> _PROBLEMS TO WORK ON_:
1 > Rewrite the forum thread about the resource limit failure from "Got a ressource" to "What happend?", putting "RAM" in place of "memory".
2 > Extend the forum thread about the BOINC resource limit failure, picking up right after its final line.

> _SELECTED PASSAGE_:
◇ ◇ ◇ ◇
Got a ressource limit failure
http://lhcathomeclassic.cern.ch/sixtrack/result.php?resultid=183173 after 5h runtime.

The preferences are:

Use at most 500 GB disk space
Leave at least 1 GB disk space free
Use at most 99% of total disk space
Use at most 90% of page file (swap space)
Use at most 95% of memory when computer is in use
Use at most 100% of memory when computer is not in use

What happend?
ID: 23107 · Report as offensive     Reply Quote
Profile Krunchin-Keith [USA]
Volunteer moderator
Project tester
Volunteer developer
Volunteer tester
Avatar

Send message
Joined: 2 Sep 04
Posts: 209
Credit: 1,482,496
RAC: 0
Message 23108 - Posted: 18 Sep 2011, 20:27:50 UTC - in response to Message 23105.  
Last modified: 18 Sep 2011, 21:00:07 UTC

Client state Compute error
Exit status -177 (0xffffffffffffff4f)


This is a client error, not project error.

See bonic wiki for error codes at http://www.boinc-wiki.info/Error_Code

-177 = ERR_RSC_LIMIT_EXCEEDED = resource limit exceeded

This means you need to allocate more resource space, in this case disk space. Either adjust/raise your preferences or you need to delete some junk to free up space. Detach old projects that aren't being used but taking up space.

You need to check the boinc manager disk tab, how much space is available to boinc and how much is free ? How much is showing using for LHC ? maybe it is another project taking up all the space ?

I'm running 3 LHC 1.0 on one machine, all at 5 hours (51%) so far and the total used by LHC is 65MB. On a second machine it is running 8 at about 1 hour so far and only used 55MB. I've got a lot of projects attached and only used 5GB and still 200GB free for boinc.
ID: 23108 · Report as offensive     Reply Quote
Profile jujube

Send message
Joined: 25 Jan 11
Posts: 179
Credit: 83,858
RAC: 0
Message 23109 - Posted: 18 Sep 2011, 20:47:16 UTC - in response to Message 23107.  

Maybe you have less than 1 GB free on your drive?

If you run other BOINC projects they would be crashing for the same reason if you have less than 1 GB free.
ID: 23109 · Report as offensive     Reply Quote
reklov

Send message
Joined: 20 Feb 10
Posts: 2
Credit: 171,070
RAC: 0
Message 23110 - Posted: 18 Sep 2011, 20:48:07 UTC - in response to Message 23108.
◇ ◇ ◇ ◇
> _SUPPLIED DATA_:
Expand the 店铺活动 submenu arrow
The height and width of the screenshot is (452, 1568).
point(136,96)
◇ ◇ ◇ ◇
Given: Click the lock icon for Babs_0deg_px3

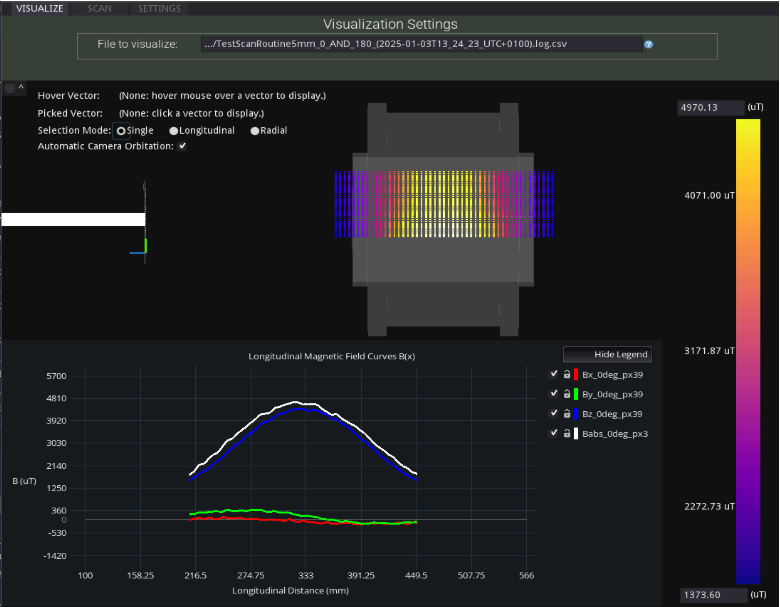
◇ ◇ ◇ ◇
> _RESPONSES BY TASK_:
1 >
Got a ressource limit failure
http://lhcathomeclassic.cern.ch/sixtrack/result.php?resultid=183173 after 5h runtime.

The preferences are:

Use at most 500 GB disk space
Leave at least 1 GB disk space free
Use at most 99% of total disk space
Use at most 90% of page file (swap space)
Use at most 95% of RAM when computer is in use
Use at most 100% of RAM when computer is not in use

What happend?

2 >
I had 2 wu's errored out with disk limit. Without changing my settings or pojects I now have 17GB of disk space available for BOINC. I don't think that 2 wu's of LHC are entitled to occupy 17GB.
ID: 23110 · Report as offensive     Reply Quote
Profile jujube

Send message
Joined: 25 Jan 11
Posts: 179
Credit: 83,858
RAC: 0
Message 23111 - Posted: 18 Sep 2011, 21:01:32 UTC - in response to Message 23110.  

I had 2 wu's errored out with disk limit. Without changing my settings or pojects I now have 17GB of disk space available for BOINC. I don't think that 2 wu's of LHC are entitled to occupy 17GB.


But you also have the "Leave at least X GB free" rule. Do you have at least X GB free?
ID: 23111 · Report as offensive     Reply Quote
Profile Byron Leigh Hatch @ team Carl ...
Avatar

Send message
Joined: 1 Sep 04
Posts: 44
Credit: 765,348
RAC: 31
Message 23113 - Posted: 18 Sep 2011, 21:07:26 UTC - in response to Message 23108.  

Client state Compute error
Exit status -177 (0xffffffffffffff4f)

This is a client error, not project error.
See bonic wiki for error codes at http://www.boinc-wiki.info/Error_Code

-177 = ERR_RSC_LIMIT_EXCEEDED = resource limit exceeded

This means you need to allocate more resource space, in this case disk space. Either adjsut/raise your preferences or you need to delete some junk to free up space. Detach old projects that arn't being used but taking up space.

Hmm .... that's strange

because I have always told BOINC to use all the memory and Disk it wants on my computer

and this my new DELL WorkStation computer ... with tons of memory and disk space.

My Computing preferences: for SixTrack and Test4Theory:

Disk and memory usage:

Use at most 542 GB disk space

Leave at least:

0.001 GB disk space free

(Values smaller than 0.001 are ignored)

Use at most 100% of total disk space

Tasks checkpoint to disk at most every 60 seconds

Use at most 100% of page file (swap space)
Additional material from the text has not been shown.